LACY Steve
Duets: Associates
Fy 7009
Jazz
8021750700929
Newtone Records
Among the various productions of LACY's recordings Duets:Associates represents a unique approach to his music. For over 40 years LACY has brought his instrument with him everywhere in the world, in musical contest very different always able to adapt it to the different situations.
Here for the first time we have a complete CD presenting LACY in a contest very familiar to him, the duet, that is never been documented so clearly before. Its variety makes it a unique document of one of the subtlest arts of this great saxophone player: the duet-dialogues with other musicians. It is an itinerary through LACY's artistic strategies and it goes way beyond his instrumental formula.

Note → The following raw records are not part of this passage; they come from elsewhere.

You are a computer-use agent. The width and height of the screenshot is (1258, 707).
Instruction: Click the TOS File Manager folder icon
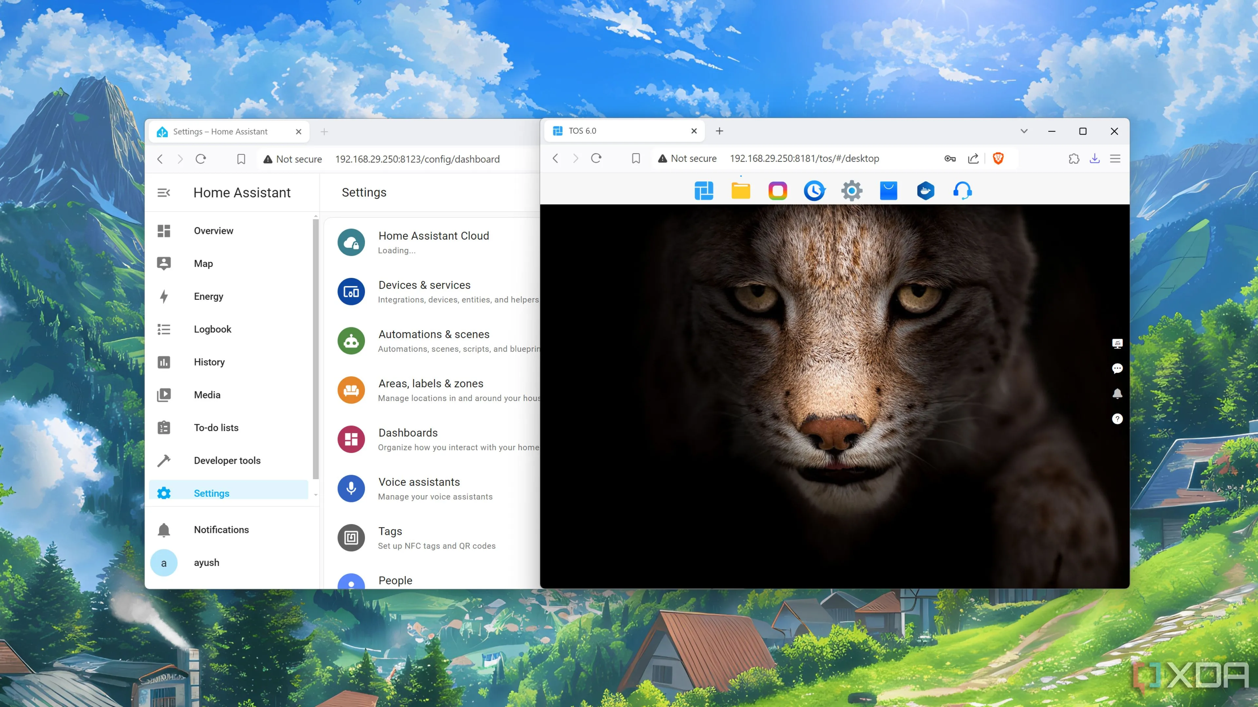[x=740, y=190]
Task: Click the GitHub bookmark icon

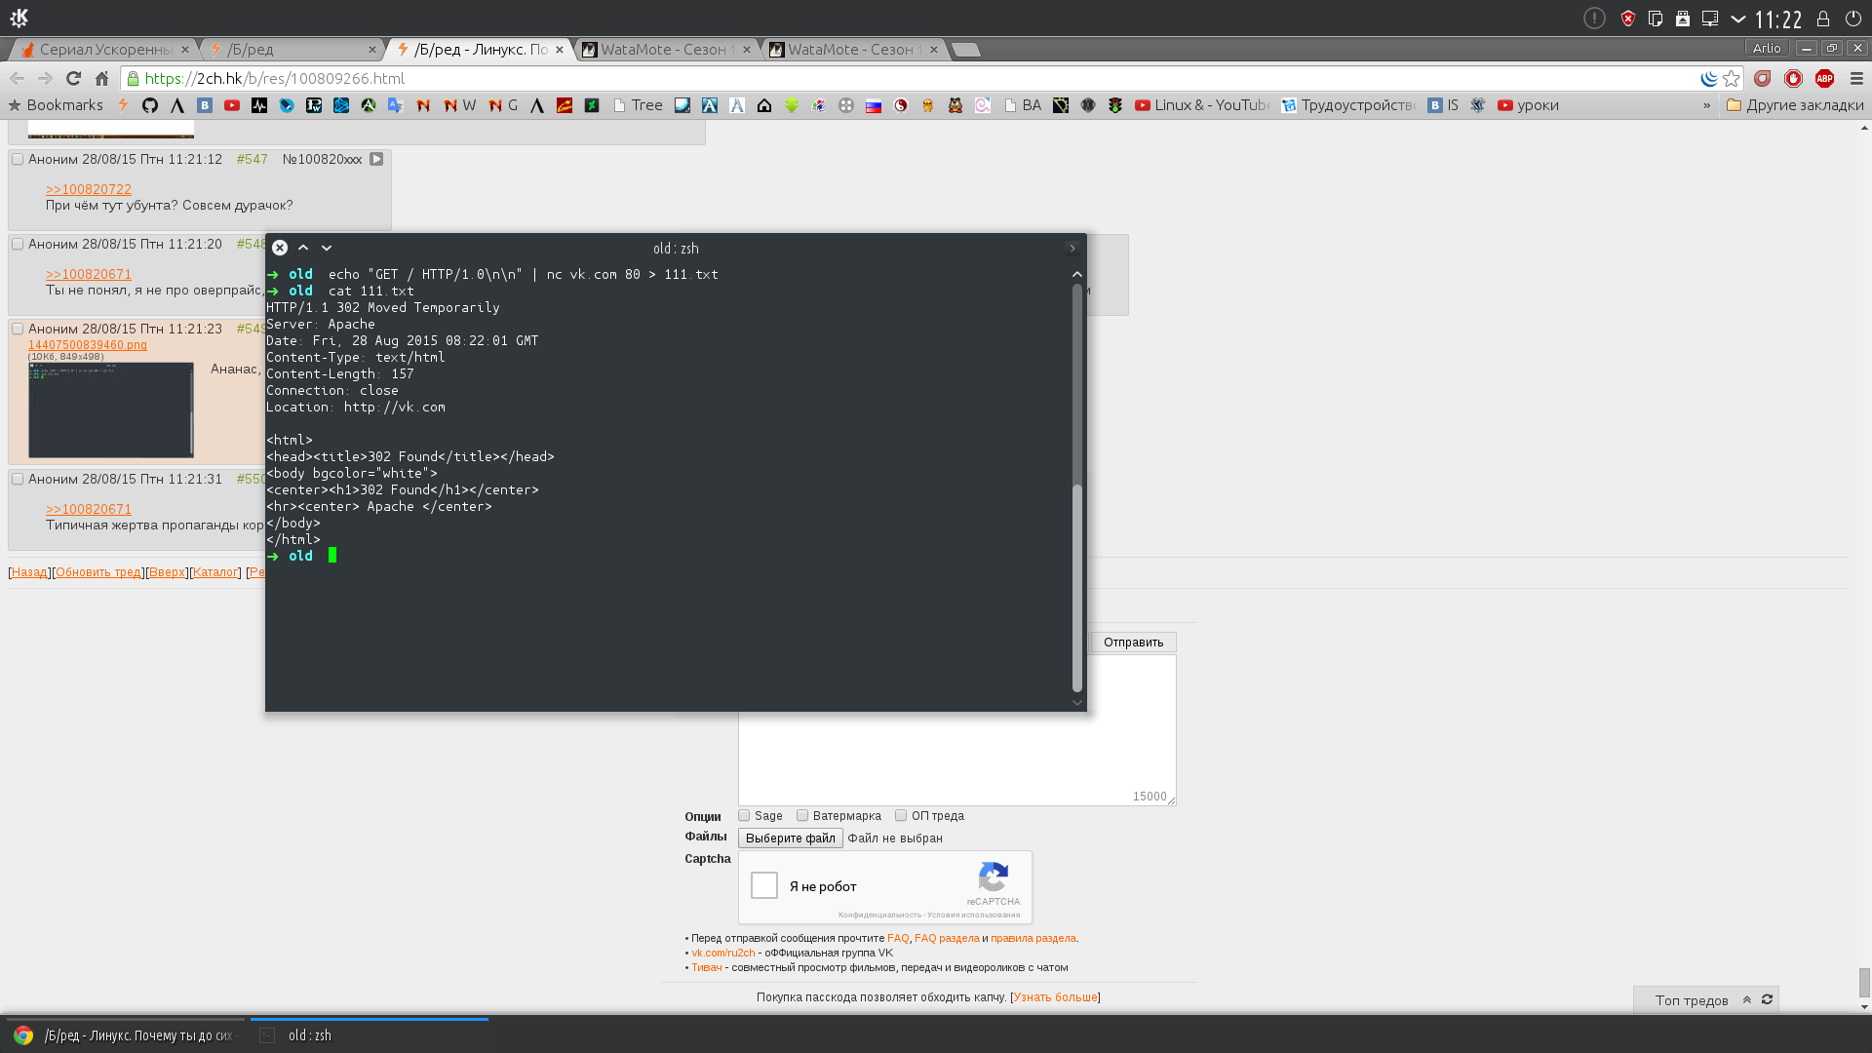Action: [150, 105]
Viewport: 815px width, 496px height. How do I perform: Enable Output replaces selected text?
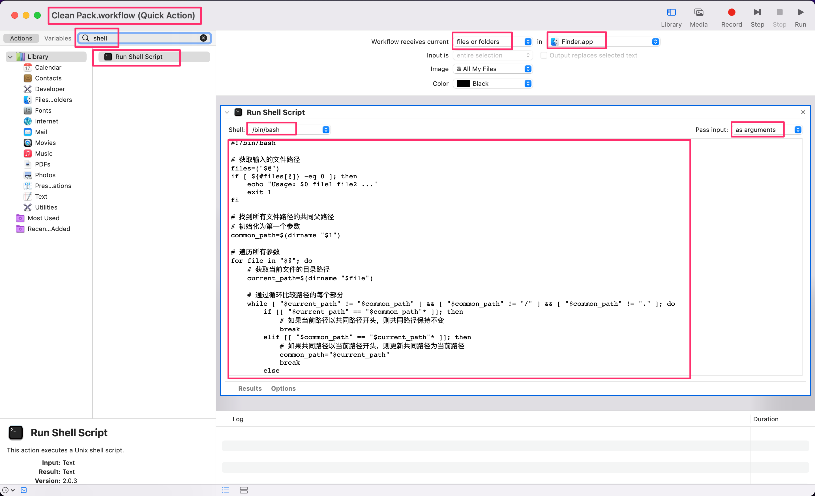543,55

As Claudio Sessa, editor of Musica Jazz, points out, in his linear notes the record can be interpreted on various level. «One itinerary joins similar instruments: the sequence opens and closes with two percussionists, lays out the intermediate stretches for three pianists and places two trombone players in key positions. The incisive arabesques of Untitled seem to be a reply to the declamatory and intercrossed vocals of Train Going By, and the free call-and-response of Free Point is an answer to the problematic intersection of The Crust; yet the two Monkian themes wink at each other, in parallel, sardonic and relaxed executions, one for soprano sax and piano, one for soprano sax and trombone. On the contrary, the songs that might seem similar due to their identical instrumentation, turn out to be exercises on totally different sound concepts. Haze is an experiment on opening space, played, in a manner of speaking, on the interweaving blows from the soprano sax and percussions. Clichés seems like a reinterpretation of swing. The play of alternating soloist and accompaniment, explicit in Epistrophy, becomes more problematic in The Rent and explodes deliberately in The Crust. Rudd's ferocious expressionism in Pannonica contrasts Lewis's angelic nonchalance in The Whammies, though both trombonists play elegantly, in the jazz tradition of their instrument, each deforming it in his own way.
Amidst all these labyrinths of sound and semantic references it hardly needs to be mentioned that Lacy maintains the olympic tranquillity of the master of the game; even though it is hard to discern whether his role is that of Dedalus, the Minotaur, Theseus or the ball of thread that joins everything and gives it meaning. The magister ludi is always ready to recognize and accept the most unexpected of emotional changes proposed by his antagonists as he shifts to battlefields not foreseen by himself. This is because LACY's duet-battles do not have winners and losers - they are simply extraordinary, elegant tournaments to enjoy, blow by blow.»